IEEE Trans Vis Comput Graph. 2010 Nov-Dec;16(6):1271-80. doi: 10.1109/TVCG.2010.213.
An important goal of scientific data analysis is to understand the behavior of a system or process based on a sample of the system. In many instances it is possible to observe both input parameters and system outputs, and characterize the system as a high-dimensional function. Such data sets arise, for instance, in large numerical simulations, as energy landscapes in optimization problems, or in the analysis of image data relating to biological or medical parameters. This paper proposes an approach to analyze and visualizing such data sets. The proposed method combines topological and geometric techniques to provide interactive visualizations of discretely sampled high-dimensional scalar fields. The method relies on a segmentation of the parameter space using an approximate Morse-Smale complex on the cloud of point samples. For each crystal of the Morse-Smale complex, a regression of the system parameters with respect to the output yields a curve in the parameter space. The result is a simplified geometric representation of the Morse-Smale complex in the high dimensional input domain. Finally, the geometric representation is embedded in 2D, using dimension reduction, to provide a visualization platform. The geometric properties of the regression curves enable the visualization of additional information about each crystal such as local and global shape, width, length, and sampling densities. The method is illustrated on several synthetic examples of two dimensional functions. Two use cases, using data sets from the UCI machine learning repository, demonstrate the utility of the proposed approach on real data. Finally, in collaboration with domain experts the proposed method is applied to two scientific challenges. The analysis of parameters of climate simulations and their relationship to predicted global energy flux and the concentrations of chemical species in a combustion simulation and their integration with temperature.
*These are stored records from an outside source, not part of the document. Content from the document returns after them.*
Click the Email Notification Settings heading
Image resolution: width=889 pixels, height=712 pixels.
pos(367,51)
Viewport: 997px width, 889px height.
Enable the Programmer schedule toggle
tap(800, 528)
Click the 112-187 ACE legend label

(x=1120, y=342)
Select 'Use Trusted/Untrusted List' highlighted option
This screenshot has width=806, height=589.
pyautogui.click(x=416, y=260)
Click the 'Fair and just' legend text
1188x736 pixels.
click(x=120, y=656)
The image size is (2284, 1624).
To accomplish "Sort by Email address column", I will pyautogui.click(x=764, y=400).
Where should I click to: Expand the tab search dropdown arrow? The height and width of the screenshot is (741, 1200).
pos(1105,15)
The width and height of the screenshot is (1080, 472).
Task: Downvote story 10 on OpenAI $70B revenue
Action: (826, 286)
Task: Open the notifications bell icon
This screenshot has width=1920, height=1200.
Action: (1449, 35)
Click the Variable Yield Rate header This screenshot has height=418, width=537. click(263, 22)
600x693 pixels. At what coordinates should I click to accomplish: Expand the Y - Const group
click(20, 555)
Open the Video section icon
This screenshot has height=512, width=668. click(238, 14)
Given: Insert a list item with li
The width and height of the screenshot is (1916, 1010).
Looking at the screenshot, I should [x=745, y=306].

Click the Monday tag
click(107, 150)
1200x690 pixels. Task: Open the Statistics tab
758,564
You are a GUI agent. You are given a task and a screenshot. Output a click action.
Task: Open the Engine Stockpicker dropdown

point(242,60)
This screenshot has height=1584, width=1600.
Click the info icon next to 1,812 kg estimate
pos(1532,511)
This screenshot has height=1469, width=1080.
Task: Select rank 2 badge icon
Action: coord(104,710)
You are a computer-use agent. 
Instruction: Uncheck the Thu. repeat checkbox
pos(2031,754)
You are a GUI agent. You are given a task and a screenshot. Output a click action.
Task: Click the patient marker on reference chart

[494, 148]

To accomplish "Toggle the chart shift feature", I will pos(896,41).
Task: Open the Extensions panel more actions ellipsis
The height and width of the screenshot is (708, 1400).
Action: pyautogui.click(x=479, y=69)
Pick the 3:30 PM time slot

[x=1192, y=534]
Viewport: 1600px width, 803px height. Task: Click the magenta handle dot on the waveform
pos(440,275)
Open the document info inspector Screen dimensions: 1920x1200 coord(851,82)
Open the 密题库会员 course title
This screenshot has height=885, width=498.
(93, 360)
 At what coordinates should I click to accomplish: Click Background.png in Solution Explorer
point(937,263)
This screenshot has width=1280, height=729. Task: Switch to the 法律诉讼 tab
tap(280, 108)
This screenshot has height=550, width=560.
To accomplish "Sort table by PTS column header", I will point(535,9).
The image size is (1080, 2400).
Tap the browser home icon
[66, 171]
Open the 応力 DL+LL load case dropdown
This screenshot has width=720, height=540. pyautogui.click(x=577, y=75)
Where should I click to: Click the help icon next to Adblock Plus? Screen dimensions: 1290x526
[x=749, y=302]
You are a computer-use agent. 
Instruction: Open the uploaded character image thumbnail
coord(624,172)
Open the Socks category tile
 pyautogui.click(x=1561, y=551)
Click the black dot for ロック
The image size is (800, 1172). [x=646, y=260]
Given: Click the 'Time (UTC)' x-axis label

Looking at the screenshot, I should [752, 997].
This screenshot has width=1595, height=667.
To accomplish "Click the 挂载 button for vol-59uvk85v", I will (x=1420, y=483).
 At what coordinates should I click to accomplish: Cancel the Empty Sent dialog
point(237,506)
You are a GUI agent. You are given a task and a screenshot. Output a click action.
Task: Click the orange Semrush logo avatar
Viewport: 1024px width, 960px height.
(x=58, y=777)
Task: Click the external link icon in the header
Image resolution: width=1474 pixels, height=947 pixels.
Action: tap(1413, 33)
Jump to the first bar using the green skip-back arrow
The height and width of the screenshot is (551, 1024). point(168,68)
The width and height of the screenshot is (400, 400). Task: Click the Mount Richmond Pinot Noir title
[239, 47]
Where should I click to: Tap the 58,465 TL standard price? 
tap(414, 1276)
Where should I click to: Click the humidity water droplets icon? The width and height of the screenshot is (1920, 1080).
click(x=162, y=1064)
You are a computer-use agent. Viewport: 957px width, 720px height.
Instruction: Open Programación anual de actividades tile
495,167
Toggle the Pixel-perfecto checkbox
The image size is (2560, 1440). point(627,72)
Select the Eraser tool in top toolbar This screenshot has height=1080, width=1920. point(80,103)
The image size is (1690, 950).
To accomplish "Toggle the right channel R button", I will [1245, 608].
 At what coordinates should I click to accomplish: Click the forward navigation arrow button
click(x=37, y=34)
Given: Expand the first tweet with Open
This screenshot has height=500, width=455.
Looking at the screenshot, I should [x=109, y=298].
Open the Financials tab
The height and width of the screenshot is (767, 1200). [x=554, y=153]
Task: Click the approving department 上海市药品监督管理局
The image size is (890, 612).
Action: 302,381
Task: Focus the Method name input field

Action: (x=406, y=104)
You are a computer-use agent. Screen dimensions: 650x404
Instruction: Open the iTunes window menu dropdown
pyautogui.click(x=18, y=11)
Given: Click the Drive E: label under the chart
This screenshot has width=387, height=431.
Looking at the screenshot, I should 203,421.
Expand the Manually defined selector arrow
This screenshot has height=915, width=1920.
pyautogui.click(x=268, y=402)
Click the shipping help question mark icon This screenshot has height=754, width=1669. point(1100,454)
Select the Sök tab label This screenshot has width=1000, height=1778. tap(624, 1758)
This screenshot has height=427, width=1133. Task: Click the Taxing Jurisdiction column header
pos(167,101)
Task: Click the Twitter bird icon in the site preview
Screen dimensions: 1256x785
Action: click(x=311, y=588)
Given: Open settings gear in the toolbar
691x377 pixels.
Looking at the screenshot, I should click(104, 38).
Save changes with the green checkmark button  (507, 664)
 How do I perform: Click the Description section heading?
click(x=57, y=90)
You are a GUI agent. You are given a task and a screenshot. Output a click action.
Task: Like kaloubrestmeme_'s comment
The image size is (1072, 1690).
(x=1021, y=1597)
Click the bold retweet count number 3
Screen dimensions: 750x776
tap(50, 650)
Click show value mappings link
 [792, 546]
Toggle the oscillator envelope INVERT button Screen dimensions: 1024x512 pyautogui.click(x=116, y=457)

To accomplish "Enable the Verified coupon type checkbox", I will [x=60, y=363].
科学数据分析的一个重要目标是基于系统的样本了解系统或过程的行为。在许多情况下,既可以观察输入参数又可以观察系统输出,并将系统描述为一个高维函数。这种数据集例如出现在大型数值模拟中,作为优化问题中的能量景观,或者在与生物或医学参数相关的图像数据分析中。本文提出了一种分析和可视化此类数据集的方法。所提出的方法结合了拓扑和几何技术,为离散采样的高维标量场提供交互式可视化。该方法依赖于使用点样本云中的近似 Morse-Smale 复形对参数空间进行分割。对于 Morse-Smale 复形的每个晶体,对系统参数相对于输出的回归会在参数空间中产生一条曲线。结果是 Morse-Smale 复形在高维输入域中的简化几何表示。最后,使用维度降低将几何表示嵌入到 2D 中,以提供可视化平台。回归曲线的几何性质使得能够可视化每个晶体的附加信息,例如局部和全局形状、宽度、长度和采样密度。该方法在二维函数的几个合成示例上进行了说明。使用 UCI 机器学习存储库中的数据集的两个用例证明了所提出方法在真实数据上的实用性。最后,与领域专家合作,将所提出的方法应用于两个科学挑战。分析气候模拟的参数及其与预测的全球能量通量的关系,以及在燃烧模拟中化学物质的浓度及其与温度的关系。